_PASSAGE SHOWN_
○ ○ ○
StatGuy2000 said:
That being said, I don't agree with you that governments are hampered in dealing with the inequality that may be exacerbated by the pandemic. You specifically address the $15 minimum wage. Another major proposal that is being discussed is a universal basic income (UBI). In Canada at the present time, all people who have been unemployed due to the pandemic are eligible to receive $2000 per month (until June from what I've heard, but which is likely to be extended) as an emergency benefit, on top of whatever unemployment insurance they are eligible for. That is in essence a UBI. The US had a one time payment of $1000, but a $2000/month UBI in perpetuity during the duration of the pandemic (along with suspensions of mortgage and rent payments, and all moratoriums on evictions and foreclosures) could help people in mitigating further inequalities.
Well again, that's just a partial mitigation of the impact of the pandemic, not a reversal of the systemic "problem" that existed before the pandemic and will exist after it. As far as I know, there is no significant talk of actually implementing a permanent UBI (not the a UBI necessarily solves inequality anyway...), and unemployment compensation doesn't really resemble a UBI (not that UBI is necessarily a well-defined concept anyway...).
Also, I don't know why misunderstandings of the US benefit system are so common (I see daily memes/threads on facebook and Reddit about it), but the US benefit system is quite generous and not fundamentally different from what people are getting in Canada. The average state benefit is $1,600 a month, and the federal government added another $500 a month on top of it. The primary difference is that in the US the unemployment benefits that always exist are are based on your pre-unemployment income, and generally pay about 80% of it. The added federal benefit was supposed to bring the average income up to 100%, but since it is a flat $500 it means that people with below-average incomes are receiving more than 100% while people with above average incomes are receiving less than 100%. It's causing the problem that welfare advocates don't like to acknowledge: some people are refusing to work because they make more money by not working (even though it is illegal).
○ ○ ○
_PROVIDED MATERIAL_
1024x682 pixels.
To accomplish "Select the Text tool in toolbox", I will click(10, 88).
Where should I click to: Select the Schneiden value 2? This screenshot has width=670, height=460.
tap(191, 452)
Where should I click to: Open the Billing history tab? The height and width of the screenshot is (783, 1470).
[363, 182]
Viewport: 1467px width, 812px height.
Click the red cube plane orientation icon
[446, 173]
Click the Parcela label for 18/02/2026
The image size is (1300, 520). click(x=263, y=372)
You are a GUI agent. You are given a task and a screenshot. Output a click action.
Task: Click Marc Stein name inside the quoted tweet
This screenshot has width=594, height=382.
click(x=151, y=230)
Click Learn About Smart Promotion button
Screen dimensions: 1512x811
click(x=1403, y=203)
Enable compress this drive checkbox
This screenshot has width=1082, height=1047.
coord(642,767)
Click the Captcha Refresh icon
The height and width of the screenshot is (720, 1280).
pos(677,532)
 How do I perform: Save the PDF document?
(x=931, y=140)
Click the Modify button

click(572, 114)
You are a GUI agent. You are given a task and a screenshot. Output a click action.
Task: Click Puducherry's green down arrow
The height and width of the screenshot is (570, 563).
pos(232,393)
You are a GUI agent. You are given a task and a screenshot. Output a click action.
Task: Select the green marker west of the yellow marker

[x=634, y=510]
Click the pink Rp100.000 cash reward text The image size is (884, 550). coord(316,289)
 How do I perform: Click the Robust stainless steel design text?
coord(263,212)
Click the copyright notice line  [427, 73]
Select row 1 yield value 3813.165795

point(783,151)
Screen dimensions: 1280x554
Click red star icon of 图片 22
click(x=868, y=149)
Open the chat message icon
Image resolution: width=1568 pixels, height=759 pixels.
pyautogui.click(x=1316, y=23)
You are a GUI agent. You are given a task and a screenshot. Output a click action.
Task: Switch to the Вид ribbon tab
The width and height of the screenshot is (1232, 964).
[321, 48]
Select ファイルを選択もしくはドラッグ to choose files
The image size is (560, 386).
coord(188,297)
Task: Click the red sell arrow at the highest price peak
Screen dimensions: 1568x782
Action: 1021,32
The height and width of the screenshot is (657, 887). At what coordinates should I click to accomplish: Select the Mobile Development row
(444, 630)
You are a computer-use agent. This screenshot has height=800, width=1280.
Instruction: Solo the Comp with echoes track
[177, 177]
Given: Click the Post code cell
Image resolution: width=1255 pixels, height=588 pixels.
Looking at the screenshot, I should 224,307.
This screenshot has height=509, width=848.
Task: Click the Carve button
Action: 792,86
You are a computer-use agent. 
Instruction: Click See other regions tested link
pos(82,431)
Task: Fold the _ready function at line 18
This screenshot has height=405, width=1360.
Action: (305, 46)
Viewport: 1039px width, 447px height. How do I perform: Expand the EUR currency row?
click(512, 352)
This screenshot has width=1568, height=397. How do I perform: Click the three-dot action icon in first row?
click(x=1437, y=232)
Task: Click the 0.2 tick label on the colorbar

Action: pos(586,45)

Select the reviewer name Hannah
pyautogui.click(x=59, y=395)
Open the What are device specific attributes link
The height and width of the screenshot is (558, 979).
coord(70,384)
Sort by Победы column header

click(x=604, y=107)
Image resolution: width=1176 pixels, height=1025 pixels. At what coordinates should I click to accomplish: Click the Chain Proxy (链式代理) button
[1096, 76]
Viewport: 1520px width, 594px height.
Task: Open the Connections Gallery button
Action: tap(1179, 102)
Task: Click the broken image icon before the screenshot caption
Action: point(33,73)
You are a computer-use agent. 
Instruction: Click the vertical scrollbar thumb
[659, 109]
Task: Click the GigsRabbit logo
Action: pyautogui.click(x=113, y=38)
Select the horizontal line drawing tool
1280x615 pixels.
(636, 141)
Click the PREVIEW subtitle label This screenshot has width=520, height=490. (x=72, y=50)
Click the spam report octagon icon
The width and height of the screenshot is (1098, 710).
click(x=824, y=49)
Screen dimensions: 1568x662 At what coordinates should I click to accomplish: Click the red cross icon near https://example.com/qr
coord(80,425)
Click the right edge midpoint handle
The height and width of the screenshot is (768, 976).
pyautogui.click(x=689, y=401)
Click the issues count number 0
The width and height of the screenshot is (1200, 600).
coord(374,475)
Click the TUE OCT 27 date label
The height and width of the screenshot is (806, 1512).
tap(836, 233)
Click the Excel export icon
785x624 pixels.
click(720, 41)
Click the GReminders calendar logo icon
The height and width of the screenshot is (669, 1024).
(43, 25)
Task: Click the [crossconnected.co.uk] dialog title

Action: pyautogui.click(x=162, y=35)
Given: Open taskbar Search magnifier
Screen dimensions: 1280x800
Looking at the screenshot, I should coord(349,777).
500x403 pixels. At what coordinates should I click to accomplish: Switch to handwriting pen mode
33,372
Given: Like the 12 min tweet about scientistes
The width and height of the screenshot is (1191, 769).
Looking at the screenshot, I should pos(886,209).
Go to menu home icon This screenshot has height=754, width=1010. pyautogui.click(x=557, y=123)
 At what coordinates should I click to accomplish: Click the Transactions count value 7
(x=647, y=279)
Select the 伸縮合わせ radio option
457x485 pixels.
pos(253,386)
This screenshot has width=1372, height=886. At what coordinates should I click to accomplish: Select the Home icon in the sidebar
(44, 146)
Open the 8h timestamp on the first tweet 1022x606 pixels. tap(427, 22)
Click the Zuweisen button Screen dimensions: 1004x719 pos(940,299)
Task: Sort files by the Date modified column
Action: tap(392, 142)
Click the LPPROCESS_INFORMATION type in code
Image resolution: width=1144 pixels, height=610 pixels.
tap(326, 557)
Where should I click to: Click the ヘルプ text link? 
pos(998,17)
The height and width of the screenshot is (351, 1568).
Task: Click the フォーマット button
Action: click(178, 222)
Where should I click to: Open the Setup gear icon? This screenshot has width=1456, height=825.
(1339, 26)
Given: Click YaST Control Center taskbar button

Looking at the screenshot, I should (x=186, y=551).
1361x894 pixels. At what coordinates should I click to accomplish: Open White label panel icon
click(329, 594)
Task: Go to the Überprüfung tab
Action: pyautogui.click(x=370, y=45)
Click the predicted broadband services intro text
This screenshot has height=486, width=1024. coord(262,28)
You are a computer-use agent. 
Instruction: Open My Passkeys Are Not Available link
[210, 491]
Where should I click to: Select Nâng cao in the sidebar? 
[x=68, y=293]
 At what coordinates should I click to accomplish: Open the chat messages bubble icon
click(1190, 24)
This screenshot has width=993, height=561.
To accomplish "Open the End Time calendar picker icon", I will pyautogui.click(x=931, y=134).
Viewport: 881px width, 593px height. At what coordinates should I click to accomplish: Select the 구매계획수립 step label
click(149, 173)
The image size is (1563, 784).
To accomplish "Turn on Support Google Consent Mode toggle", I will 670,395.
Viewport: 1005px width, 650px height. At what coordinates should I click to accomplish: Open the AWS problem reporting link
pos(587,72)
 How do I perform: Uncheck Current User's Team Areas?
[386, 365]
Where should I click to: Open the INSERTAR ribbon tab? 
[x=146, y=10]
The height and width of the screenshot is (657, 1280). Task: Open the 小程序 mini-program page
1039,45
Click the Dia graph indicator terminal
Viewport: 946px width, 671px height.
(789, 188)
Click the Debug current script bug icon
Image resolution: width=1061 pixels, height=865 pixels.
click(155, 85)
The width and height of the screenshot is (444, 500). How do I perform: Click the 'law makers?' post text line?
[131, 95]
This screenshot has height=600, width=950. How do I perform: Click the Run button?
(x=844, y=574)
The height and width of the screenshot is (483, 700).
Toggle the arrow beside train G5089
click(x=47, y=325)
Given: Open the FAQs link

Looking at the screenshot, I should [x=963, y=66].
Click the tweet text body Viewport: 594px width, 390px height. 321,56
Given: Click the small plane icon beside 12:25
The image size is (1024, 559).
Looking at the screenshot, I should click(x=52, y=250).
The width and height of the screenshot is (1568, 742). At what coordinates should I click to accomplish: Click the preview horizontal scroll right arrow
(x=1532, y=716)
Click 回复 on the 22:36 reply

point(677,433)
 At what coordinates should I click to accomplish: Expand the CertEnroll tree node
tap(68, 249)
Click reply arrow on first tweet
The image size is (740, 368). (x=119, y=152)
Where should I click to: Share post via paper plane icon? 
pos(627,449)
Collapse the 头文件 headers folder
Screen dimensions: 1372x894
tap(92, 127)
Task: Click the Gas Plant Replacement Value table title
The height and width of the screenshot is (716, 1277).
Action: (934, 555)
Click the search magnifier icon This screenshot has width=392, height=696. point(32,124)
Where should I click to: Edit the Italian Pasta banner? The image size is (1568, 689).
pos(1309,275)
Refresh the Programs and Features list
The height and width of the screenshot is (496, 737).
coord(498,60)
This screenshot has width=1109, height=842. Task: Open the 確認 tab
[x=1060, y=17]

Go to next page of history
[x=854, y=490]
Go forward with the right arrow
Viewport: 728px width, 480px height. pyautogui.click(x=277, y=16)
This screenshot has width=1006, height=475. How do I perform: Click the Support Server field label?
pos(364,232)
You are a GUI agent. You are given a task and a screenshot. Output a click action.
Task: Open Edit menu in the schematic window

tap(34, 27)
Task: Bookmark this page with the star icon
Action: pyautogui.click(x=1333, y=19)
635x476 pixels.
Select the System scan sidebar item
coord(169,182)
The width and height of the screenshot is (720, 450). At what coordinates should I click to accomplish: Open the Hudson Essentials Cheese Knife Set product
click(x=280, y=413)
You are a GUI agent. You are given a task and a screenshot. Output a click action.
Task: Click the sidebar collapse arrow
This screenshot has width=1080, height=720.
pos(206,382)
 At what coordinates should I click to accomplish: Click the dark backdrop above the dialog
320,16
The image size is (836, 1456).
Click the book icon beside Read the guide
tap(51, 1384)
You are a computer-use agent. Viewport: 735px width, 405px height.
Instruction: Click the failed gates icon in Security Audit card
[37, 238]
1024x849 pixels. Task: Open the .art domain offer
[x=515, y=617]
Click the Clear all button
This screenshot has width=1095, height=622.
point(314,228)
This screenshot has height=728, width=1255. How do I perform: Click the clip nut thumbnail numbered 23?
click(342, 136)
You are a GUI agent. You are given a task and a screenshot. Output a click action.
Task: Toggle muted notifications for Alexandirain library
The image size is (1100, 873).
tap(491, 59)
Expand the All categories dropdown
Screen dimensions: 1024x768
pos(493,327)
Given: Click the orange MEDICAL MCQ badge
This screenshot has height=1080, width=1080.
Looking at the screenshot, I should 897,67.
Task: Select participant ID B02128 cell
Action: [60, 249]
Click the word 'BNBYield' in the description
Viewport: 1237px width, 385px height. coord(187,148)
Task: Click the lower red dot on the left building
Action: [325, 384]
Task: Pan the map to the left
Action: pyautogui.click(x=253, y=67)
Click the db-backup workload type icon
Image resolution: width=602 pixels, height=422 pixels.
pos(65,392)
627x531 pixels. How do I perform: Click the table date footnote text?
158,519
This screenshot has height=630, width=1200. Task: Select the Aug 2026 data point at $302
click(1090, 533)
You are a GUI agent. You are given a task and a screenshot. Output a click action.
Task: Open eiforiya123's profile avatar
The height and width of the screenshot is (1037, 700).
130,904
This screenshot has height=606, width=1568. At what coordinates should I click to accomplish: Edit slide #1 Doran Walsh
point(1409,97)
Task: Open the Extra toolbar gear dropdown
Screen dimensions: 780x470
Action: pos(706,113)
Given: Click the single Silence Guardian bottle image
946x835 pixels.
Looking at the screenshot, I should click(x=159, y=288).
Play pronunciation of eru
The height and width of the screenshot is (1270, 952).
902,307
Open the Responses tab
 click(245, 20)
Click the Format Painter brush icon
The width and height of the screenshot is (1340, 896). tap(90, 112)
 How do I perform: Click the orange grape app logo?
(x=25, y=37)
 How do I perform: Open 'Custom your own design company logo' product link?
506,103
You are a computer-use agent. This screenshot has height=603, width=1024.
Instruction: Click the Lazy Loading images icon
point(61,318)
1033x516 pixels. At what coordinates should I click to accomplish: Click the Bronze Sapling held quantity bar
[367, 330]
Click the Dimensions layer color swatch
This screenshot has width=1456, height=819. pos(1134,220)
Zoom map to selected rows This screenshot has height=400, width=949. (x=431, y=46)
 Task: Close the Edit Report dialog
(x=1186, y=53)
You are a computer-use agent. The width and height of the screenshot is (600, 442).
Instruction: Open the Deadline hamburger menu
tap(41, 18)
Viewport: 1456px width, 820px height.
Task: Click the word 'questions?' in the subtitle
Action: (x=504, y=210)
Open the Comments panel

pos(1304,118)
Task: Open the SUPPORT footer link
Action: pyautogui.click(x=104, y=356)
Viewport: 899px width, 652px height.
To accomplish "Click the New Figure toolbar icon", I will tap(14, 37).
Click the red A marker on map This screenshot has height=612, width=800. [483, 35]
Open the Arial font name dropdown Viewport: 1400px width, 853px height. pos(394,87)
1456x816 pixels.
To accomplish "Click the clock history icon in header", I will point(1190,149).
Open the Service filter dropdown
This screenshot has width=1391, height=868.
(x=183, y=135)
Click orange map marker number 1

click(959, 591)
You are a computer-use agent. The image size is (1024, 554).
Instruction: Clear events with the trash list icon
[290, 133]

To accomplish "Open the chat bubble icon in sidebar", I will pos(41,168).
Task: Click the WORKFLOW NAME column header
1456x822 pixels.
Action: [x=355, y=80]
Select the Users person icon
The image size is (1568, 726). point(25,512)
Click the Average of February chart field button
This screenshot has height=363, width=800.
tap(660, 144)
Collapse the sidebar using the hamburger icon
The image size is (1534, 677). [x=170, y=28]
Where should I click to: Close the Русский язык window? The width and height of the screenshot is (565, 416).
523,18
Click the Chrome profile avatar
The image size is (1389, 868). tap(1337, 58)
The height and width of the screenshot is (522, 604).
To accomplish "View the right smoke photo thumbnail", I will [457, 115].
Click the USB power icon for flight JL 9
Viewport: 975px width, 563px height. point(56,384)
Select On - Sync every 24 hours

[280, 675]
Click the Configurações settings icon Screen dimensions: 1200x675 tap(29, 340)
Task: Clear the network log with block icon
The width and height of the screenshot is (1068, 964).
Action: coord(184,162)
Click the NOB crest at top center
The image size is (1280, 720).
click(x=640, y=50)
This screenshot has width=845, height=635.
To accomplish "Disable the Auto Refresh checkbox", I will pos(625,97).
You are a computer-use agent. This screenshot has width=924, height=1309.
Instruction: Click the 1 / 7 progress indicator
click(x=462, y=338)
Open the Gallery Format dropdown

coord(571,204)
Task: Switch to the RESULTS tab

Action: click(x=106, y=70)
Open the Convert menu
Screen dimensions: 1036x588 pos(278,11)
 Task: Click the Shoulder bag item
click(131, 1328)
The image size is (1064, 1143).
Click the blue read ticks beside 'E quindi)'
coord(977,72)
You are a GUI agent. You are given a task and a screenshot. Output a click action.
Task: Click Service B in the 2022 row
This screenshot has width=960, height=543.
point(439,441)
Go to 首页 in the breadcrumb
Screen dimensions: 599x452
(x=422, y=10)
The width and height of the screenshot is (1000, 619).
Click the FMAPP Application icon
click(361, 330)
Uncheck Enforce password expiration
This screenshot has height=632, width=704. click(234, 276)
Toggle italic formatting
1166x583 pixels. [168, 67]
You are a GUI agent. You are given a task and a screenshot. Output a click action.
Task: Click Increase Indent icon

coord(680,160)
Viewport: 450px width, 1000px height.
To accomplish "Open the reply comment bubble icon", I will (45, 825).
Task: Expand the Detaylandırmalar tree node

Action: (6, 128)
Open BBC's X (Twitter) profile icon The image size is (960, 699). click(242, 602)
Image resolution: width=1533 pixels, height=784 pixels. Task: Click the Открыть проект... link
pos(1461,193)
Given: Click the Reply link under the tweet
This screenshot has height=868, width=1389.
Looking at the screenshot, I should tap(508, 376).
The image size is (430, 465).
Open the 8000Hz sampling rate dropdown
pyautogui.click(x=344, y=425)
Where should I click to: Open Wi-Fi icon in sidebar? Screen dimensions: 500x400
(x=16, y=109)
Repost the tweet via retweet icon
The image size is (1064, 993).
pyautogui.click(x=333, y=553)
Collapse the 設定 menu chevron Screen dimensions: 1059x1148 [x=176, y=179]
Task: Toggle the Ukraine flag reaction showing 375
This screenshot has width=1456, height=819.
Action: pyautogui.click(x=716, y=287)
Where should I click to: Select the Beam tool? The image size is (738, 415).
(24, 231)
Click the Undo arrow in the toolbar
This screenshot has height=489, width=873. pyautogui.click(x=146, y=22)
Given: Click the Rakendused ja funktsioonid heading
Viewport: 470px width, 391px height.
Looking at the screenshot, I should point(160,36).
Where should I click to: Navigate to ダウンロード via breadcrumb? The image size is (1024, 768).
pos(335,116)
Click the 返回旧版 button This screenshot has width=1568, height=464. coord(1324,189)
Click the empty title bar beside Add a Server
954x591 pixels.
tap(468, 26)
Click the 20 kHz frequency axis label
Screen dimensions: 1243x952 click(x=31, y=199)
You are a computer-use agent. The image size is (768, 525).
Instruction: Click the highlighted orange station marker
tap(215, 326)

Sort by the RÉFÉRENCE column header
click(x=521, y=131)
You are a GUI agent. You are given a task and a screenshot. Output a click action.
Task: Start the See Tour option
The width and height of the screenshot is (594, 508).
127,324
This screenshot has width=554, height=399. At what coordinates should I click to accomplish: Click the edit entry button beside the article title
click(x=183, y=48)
○ ○ ○
_TASKS TO COMPLETE_
1. Answer these from the forum post on pandemic benefits:
(a) How much per month are people in Canada who lost work due to the pandemic eligible to receive as an emergency benefit?
(b) What is the average US state unemployment benefit per month?
(c) About what share of pre-unemployment income do regular US unemployment benefits generally pay?
2. Rewrite the forum post on pandemic benefits between "Well again, that's" and "well-defined concept anyway...).", inclusive, replacing "partial mitigation" with "limited mitigation".
3. Pick up the forum post on pandemic benefits where it stops and continue it.

_NUMBERED RESPONSES_
1.
(a) $2000 per month
(b) $1,600 a month
(c) About 80%

2.
Well again, that's just a limited mitigation of the impact of the pandemic, not a reversal of the systemic "problem" that existed before the pandemic and will exist after it. As far as I know, there is no significant talk of actually implementing a permanent UBI (not the a UBI necessarily solves inequality anyway...), and unemployment compensation doesn't really resemble a UBI (not that UBI is necessarily a well-defined concept anyway...).

3.
The unemployment compensation plans are of course neither "universal" or "basic" as they only apply to the unemployed, when they are unemployed and as I said the payments vary based on pre-employment income. I guess you could argue that Canada's is more "basic" in that everyone gets the same amount, but to me that seems problematic if the goal is to try to maintain the status quo. For the US, the $1200 stimulus check was closer to "universal" as it was given to everyone up to a certain income level that covered something like 90% of all adults.
The theory of all of this for the pandemic is that if we keep paying everybody what they were making before they lost their job, then they are in no worse shape at the end of the pandemic than when it started, and they can simply pick right back up where they left off when they get their job back. The problems with that are:
1. The mitigation strategies aren't going to be shut off like a light switch.
2. Many of those jobs aren't coming back.
3. It's expensive.
So we're financing a bridge to nowhere on debt. Despite what the statistics tell us, the actual depression hasn't started yet - it starts
after we decide we're finished with the pandemic mitigation. That's when the numbers change from being an interesting spectator sport to having a real impact. That's when, for example, there will be an explosion in home foreclosures and evictions.